WHAT IS EXPECTED: Everything in the listing below except the pictures should be reproduced exactly.

ENTRIES PROVIDED:
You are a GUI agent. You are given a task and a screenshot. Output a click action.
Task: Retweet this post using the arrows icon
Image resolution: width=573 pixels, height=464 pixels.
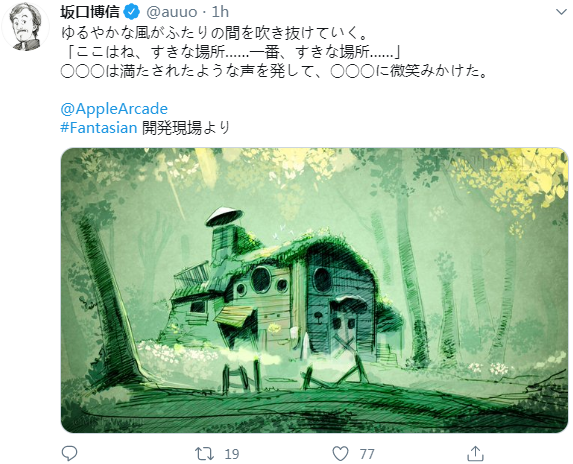click(x=204, y=453)
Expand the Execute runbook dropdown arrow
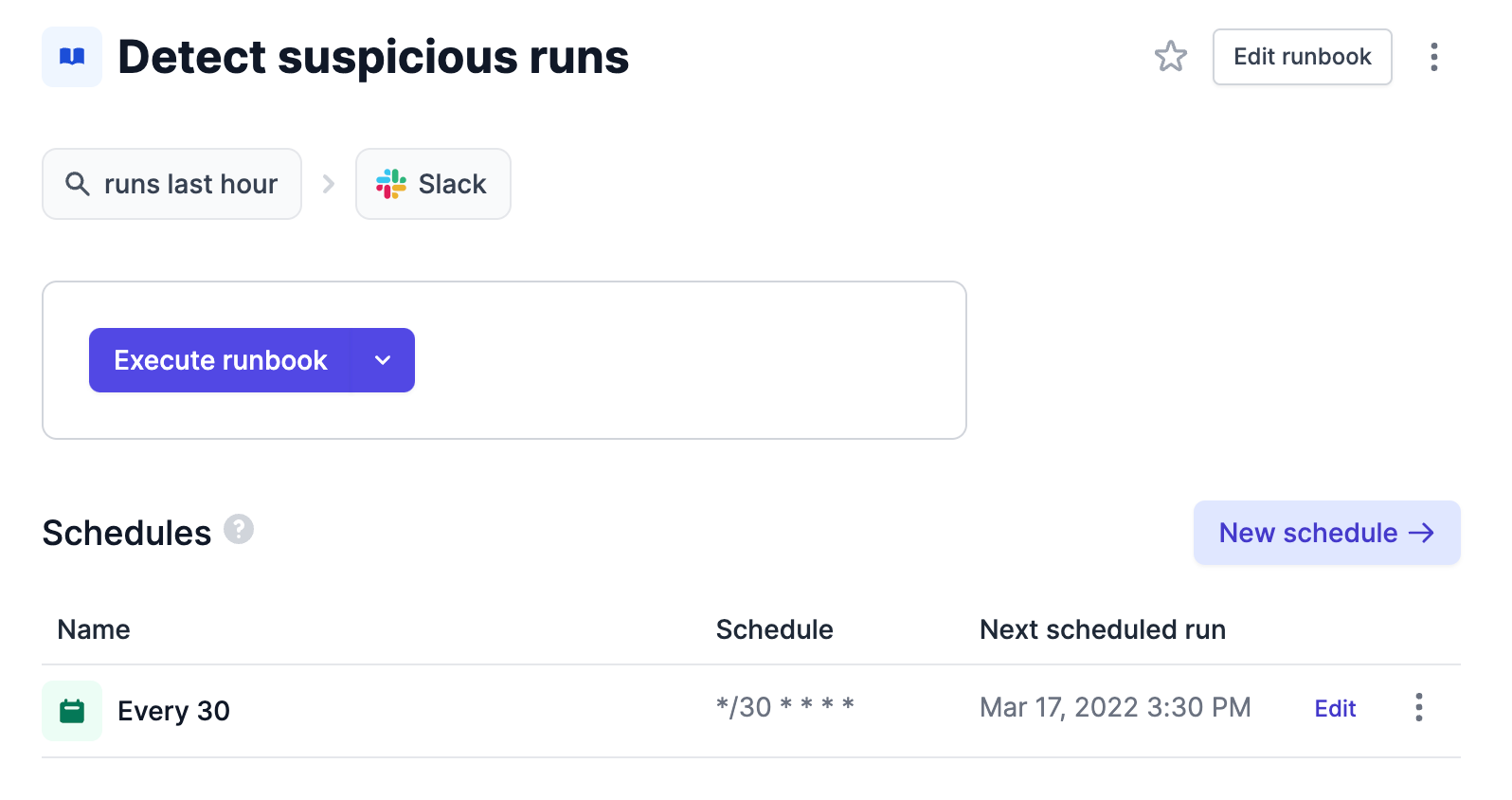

SOLUTION FOR THIS PROBLEM:
You are a GUI agent. You are given a task and a screenshot. Output a click action.
Task: Retweet this post using the arrows icon
Image resolution: width=573 pixels, height=464 pixels.
click(x=204, y=453)
Expand the Execute runbook dropdown arrow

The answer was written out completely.